Please write out every line of the records below again in full, adding 148 to each coordinate given in the answers and leaving the pictures out.

__________

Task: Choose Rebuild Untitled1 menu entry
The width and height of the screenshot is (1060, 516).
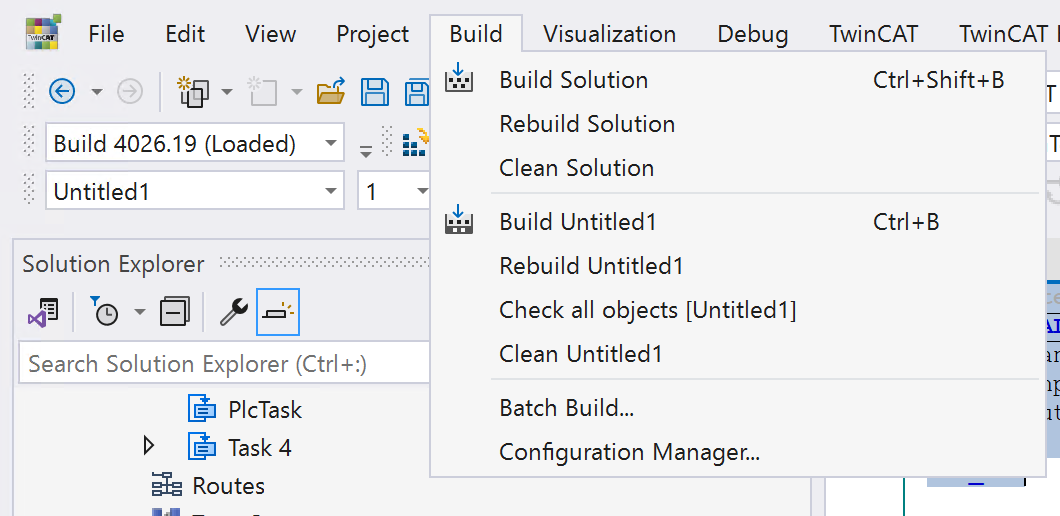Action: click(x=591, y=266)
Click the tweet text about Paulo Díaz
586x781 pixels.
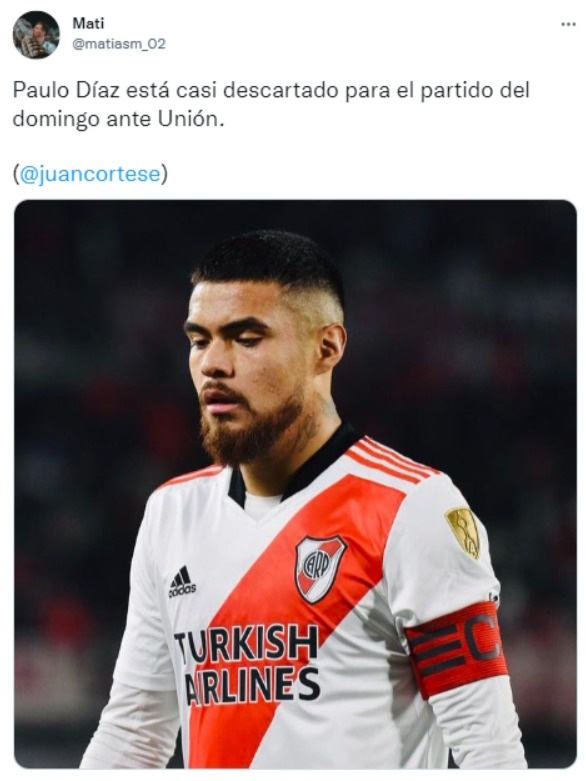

__________

### EXERCISE OUTPUT
Task: Choose Rebuild Untitled1 menu entry
The width and height of the screenshot is (1060, 516).
Action: click(x=739, y=414)
Click the tweet text about Paulo Díaz
586x781 pixels.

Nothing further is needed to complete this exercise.